==== Records shown

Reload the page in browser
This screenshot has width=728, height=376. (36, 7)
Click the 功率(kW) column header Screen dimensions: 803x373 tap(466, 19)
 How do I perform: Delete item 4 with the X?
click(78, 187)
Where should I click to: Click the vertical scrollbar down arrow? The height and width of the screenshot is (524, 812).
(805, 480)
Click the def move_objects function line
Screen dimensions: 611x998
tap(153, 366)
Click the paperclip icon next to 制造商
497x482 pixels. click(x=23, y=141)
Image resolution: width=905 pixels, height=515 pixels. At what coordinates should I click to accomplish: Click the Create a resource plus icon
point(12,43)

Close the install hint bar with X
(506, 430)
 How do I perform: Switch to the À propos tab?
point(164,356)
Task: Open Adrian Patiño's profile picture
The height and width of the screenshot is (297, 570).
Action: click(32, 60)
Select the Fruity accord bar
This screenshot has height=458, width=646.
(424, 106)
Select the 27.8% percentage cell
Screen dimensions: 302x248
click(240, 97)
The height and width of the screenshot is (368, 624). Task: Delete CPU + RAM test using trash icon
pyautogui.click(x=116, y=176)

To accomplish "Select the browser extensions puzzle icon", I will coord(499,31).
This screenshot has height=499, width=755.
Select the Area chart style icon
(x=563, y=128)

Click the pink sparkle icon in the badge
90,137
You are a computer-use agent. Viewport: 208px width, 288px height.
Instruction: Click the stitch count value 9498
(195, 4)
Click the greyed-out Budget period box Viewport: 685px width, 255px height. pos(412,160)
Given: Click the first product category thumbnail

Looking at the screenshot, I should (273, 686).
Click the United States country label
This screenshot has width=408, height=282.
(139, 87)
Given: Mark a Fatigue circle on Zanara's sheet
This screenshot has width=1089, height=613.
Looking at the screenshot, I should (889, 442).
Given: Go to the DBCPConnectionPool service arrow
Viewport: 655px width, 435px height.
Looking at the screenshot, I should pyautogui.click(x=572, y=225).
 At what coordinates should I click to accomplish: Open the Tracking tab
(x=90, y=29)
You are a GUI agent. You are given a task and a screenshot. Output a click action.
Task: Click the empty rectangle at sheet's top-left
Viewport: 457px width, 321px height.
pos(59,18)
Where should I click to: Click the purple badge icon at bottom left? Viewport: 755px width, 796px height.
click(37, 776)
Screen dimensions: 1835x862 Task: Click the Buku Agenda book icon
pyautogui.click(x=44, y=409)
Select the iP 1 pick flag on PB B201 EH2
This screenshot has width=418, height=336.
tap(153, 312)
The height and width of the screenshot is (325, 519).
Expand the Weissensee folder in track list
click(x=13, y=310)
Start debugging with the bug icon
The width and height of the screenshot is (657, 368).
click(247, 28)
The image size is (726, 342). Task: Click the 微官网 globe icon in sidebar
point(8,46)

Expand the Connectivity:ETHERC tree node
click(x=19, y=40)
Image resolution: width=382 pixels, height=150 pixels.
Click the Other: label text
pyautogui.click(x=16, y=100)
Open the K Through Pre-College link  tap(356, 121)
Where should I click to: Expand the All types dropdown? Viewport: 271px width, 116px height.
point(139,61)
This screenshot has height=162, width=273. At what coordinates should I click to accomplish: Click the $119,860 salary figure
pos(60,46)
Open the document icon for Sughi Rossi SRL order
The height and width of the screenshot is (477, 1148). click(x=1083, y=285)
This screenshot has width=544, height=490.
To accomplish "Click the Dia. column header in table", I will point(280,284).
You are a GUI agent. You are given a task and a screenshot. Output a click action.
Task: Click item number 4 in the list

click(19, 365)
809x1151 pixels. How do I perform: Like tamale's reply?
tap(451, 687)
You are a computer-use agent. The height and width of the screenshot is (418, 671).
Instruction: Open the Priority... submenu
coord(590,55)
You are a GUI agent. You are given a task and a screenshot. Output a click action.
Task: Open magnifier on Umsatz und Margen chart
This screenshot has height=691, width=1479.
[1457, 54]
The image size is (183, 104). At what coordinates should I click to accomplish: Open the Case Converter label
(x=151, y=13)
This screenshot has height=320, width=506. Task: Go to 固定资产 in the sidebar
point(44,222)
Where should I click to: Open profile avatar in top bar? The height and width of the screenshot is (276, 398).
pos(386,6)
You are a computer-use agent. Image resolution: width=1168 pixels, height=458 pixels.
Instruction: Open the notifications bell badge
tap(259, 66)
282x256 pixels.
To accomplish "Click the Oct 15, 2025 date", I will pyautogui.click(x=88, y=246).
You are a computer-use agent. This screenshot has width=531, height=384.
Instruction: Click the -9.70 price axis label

========

Every entry is to be copied exactly, with none omitted.

** Answer to this problem **
Reload the page in browser
This screenshot has width=728, height=376. (36, 7)
Click the 功率(kW) column header Screen dimensions: 803x373 tap(466, 19)
 How do I perform: Delete item 4 with the X?
click(78, 187)
Where should I click to: Click the vertical scrollbar down arrow? The height and width of the screenshot is (524, 812).
(805, 480)
Click the def move_objects function line
Screen dimensions: 611x998
tap(153, 366)
Click the paperclip icon next to 制造商
497x482 pixels. click(x=23, y=141)
Image resolution: width=905 pixels, height=515 pixels. At what coordinates should I click to accomplish: Click the Create a resource plus icon
point(12,43)

Close the install hint bar with X
(506, 430)
 How do I perform: Switch to the À propos tab?
point(164,356)
Task: Open Adrian Patiño's profile picture
The height and width of the screenshot is (297, 570).
Action: click(32, 60)
Select the Fruity accord bar
This screenshot has height=458, width=646.
(424, 106)
Select the 27.8% percentage cell
Screen dimensions: 302x248
click(240, 97)
The height and width of the screenshot is (368, 624). Task: Delete CPU + RAM test using trash icon
pyautogui.click(x=116, y=176)

To accomplish "Select the browser extensions puzzle icon", I will coord(499,31).
This screenshot has height=499, width=755.
Select the Area chart style icon
(x=563, y=128)

Click the pink sparkle icon in the badge
90,137
You are a computer-use agent. Viewport: 208px width, 288px height.
Instruction: Click the stitch count value 9498
(195, 4)
Click the greyed-out Budget period box Viewport: 685px width, 255px height. pos(412,160)
Given: Click the first product category thumbnail

Looking at the screenshot, I should (273, 686).
Click the United States country label
This screenshot has width=408, height=282.
(139, 87)
Given: Mark a Fatigue circle on Zanara's sheet
This screenshot has width=1089, height=613.
Looking at the screenshot, I should (889, 442).
Given: Go to the DBCPConnectionPool service arrow
Viewport: 655px width, 435px height.
Looking at the screenshot, I should pyautogui.click(x=572, y=225).
 At what coordinates should I click to accomplish: Open the Tracking tab
(x=90, y=29)
You are a GUI agent. You are given a task and a screenshot. Output a click action.
Task: Click the empty rectangle at sheet's top-left
Viewport: 457px width, 321px height.
pos(59,18)
Where should I click to: Click the purple badge icon at bottom left? Viewport: 755px width, 796px height.
click(37, 776)
Screen dimensions: 1835x862 Task: Click the Buku Agenda book icon
pyautogui.click(x=44, y=409)
Select the iP 1 pick flag on PB B201 EH2
This screenshot has width=418, height=336.
tap(153, 312)
The height and width of the screenshot is (325, 519).
Expand the Weissensee folder in track list
click(x=13, y=310)
Start debugging with the bug icon
The width and height of the screenshot is (657, 368).
click(247, 28)
The image size is (726, 342). Task: Click the 微官网 globe icon in sidebar
point(8,46)

Expand the Connectivity:ETHERC tree node
click(x=19, y=40)
Image resolution: width=382 pixels, height=150 pixels.
Click the Other: label text
pyautogui.click(x=16, y=100)
Open the K Through Pre-College link  tap(356, 121)
Where should I click to: Expand the All types dropdown? Viewport: 271px width, 116px height.
point(139,61)
This screenshot has height=162, width=273. At what coordinates should I click to accomplish: Click the $119,860 salary figure
pos(60,46)
Open the document icon for Sughi Rossi SRL order
The height and width of the screenshot is (477, 1148). click(x=1083, y=285)
This screenshot has width=544, height=490.
To accomplish "Click the Dia. column header in table", I will point(280,284).
You are a GUI agent. You are given a task and a screenshot. Output a click action.
Task: Click item number 4 in the list

click(19, 365)
809x1151 pixels. How do I perform: Like tamale's reply?
tap(451, 687)
You are a computer-use agent. The height and width of the screenshot is (418, 671).
Instruction: Open the Priority... submenu
coord(590,55)
You are a GUI agent. You are given a task and a screenshot. Output a click action.
Task: Open magnifier on Umsatz und Margen chart
This screenshot has height=691, width=1479.
[1457, 54]
The image size is (183, 104). At what coordinates should I click to accomplish: Open the Case Converter label
(x=151, y=13)
This screenshot has height=320, width=506. Task: Go to 固定资产 in the sidebar
point(44,222)
Where should I click to: Open profile avatar in top bar? The height and width of the screenshot is (276, 398).
pos(386,6)
You are a computer-use agent. Image resolution: width=1168 pixels, height=458 pixels.
Instruction: Open the notifications bell badge
tap(259, 66)
282x256 pixels.
To accomplish "Click the Oct 15, 2025 date", I will pyautogui.click(x=88, y=246).
You are a computer-use agent. This screenshot has width=531, height=384.
Instruction: Click the -9.70 price axis label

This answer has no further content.